— begin Reading text —

(continued from Part 1)
Amazingly, ACORN’s 40 years of lawlessness have been heavily subsidized by taxpayers. From the federal government alone, the ACORN network has received at least $79 million in federal taxpayer funding. No one knows how many millions of dollars ACORN has taken in from states and localities. Yet as of November 2009, ACORN was a tax deadbeat, owing more than $2.3 million in back taxes to all levels of government.
You don’t have to take my word that ACORN will soon arise from the ashes. Nathan Henderson-James, longtime director of the group’s online campaigns, confirmed in a leaked February 2010 e-mail that ACORN plans to come back. America’s most notorious nonprofit felt it needed to perform this trick because its employees were caught red-handed repeatedly counseling a fake pimp and prostitute on the finer points of establishing a brothel for pedophiles. ACORN calculated that people would forget the transgressions of the taxpayer-subsidized nonprofit best known for its voter fraud efforts.
In the e-mail that came five months after conservative activist-journalists James O’Keefe III and Hannah Giles punked ACORN with their “pimp and pro” routine, Henderson-James explained the group’s ongoing hoax that consists of its state chapters separately incorporating under new, innocuous-sounding names. “It is definitely true that over the next week or so we should see a dozen or more organizations launched on the state level by staff who used to work for ACORN and leaders who developed their skills as ACORN members,” he wrote. “These are not just simple name changes, but reimaginings of how best to organize” low and moderate income constituencies “without any of the legal problems and funding issues dogging ACORN, not to mention the brand damage.” Stepping out of the spotlight for a while is a “tactically smart … reaction to the global situation that helps the work of building power for poor people to continue,” he wrote.
The secret operation was already underway when Henderson-James bragged about the effort to his radical and liberal friends on Townhouse, an invitation only left-wingers’ online discussion forum run by Matt Stoller, who was senior policy adviser to colorful former Rep. Alan Grayson, D-Fla. In late 2009 and early 2010, ACORN staffers across America created a plethora of separate organizations aimed at carrying on ACORN’s corrupt affairs.

— end Reading text —

## Jobs
[1] List every person named in the ACORN passage.
[2] Retype the ACORN passage starting with "(continued from Part" and going on through "levels of government.".
The records that follow are separate material, unrelated to the ACORN passage.

— begin Data provided —

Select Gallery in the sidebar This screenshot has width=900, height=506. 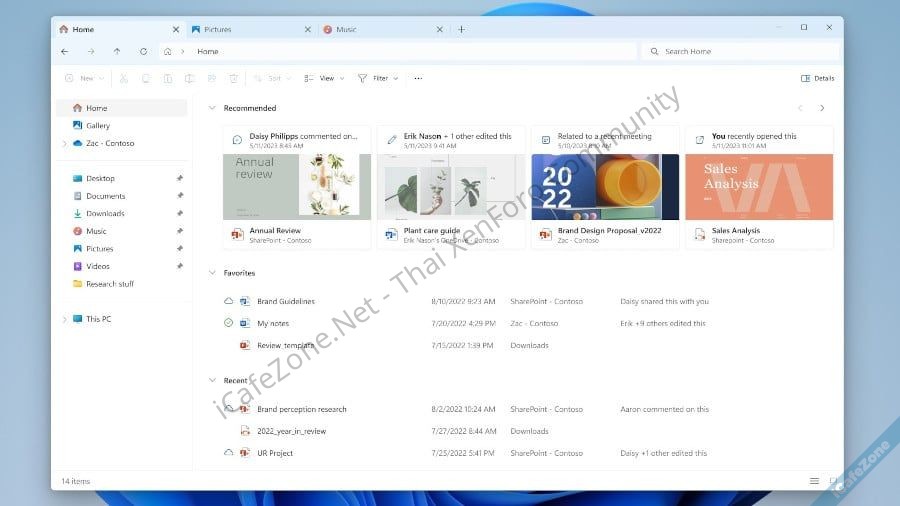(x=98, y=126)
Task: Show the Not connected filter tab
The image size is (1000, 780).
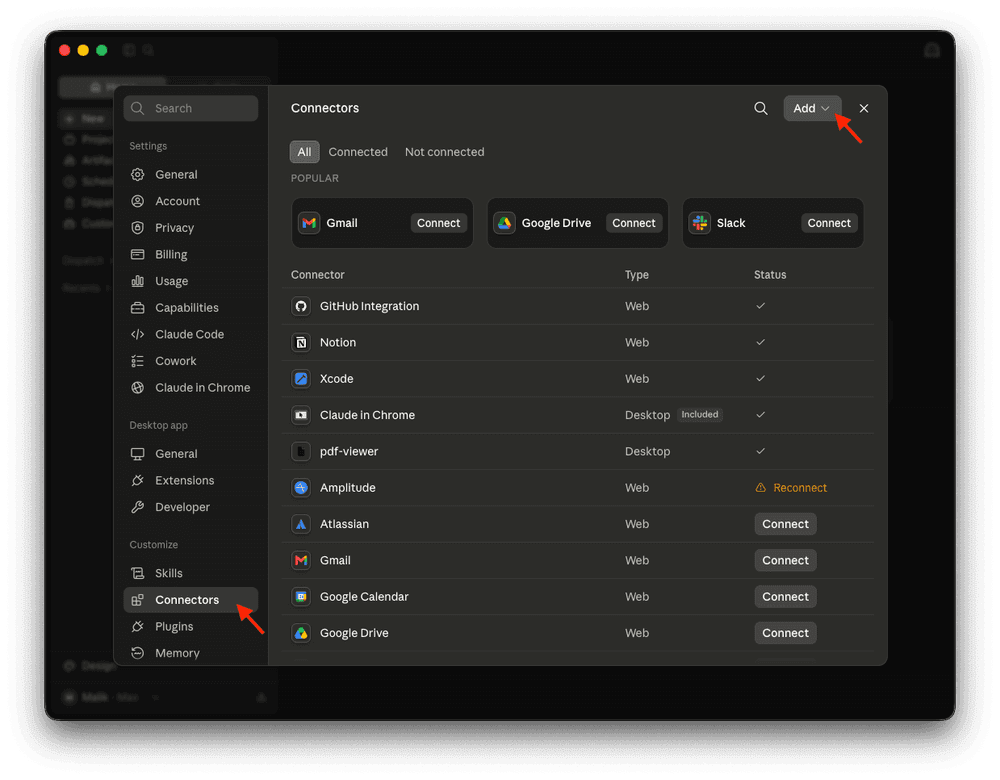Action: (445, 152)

— end Data provided —
— begin Data provided —

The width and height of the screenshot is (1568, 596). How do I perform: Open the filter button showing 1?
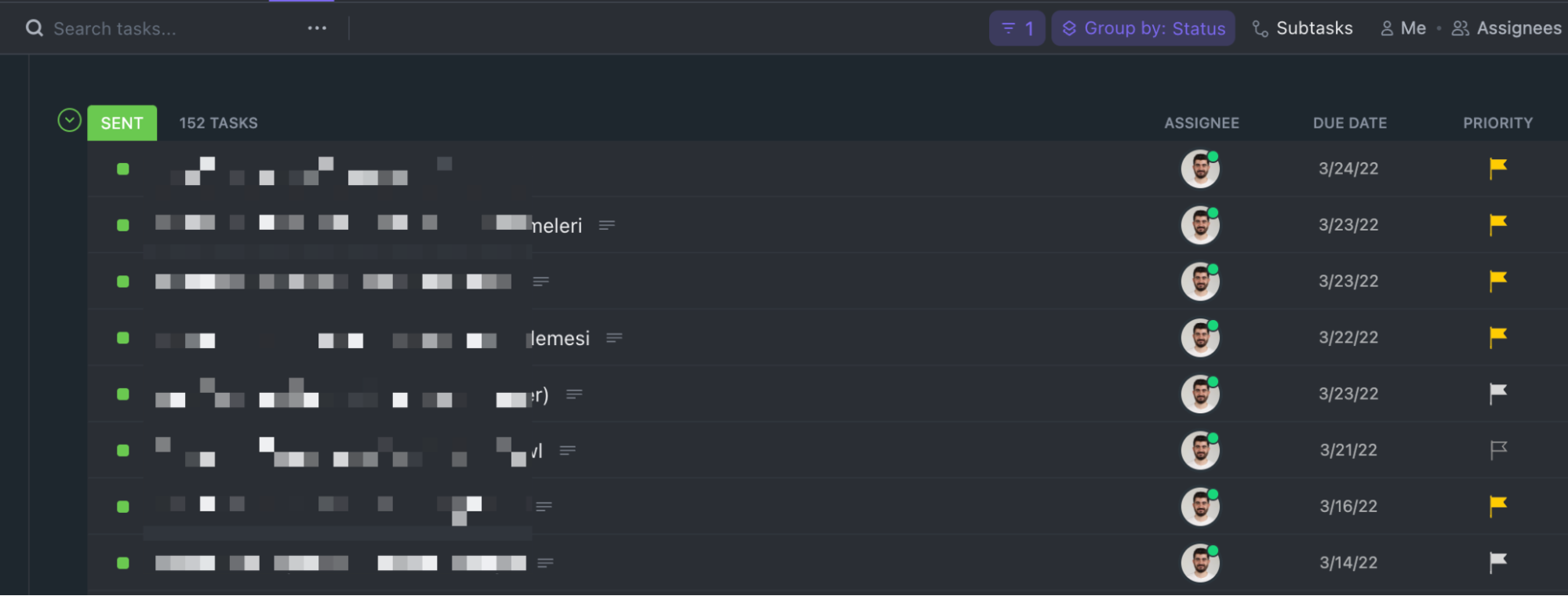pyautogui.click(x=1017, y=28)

— end Data provided —

## List of solutions
[1] Nathan Henderson-James, James O'Keefe III, Hannah Giles, Matt Stoller, Alan Grayson

[2]
(continued from Part 1)
Amazingly, ACORN’s 40 years of lawlessness have been heavily subsidized by taxpayers. From the federal government alone, the ACORN network has received at least $79 million in federal taxpayer funding. No one knows how many millions of dollars ACORN has taken in from states and localities. Yet as of November 2009, ACORN was a tax deadbeat, owing more than $2.3 million in back taxes to all levels of government.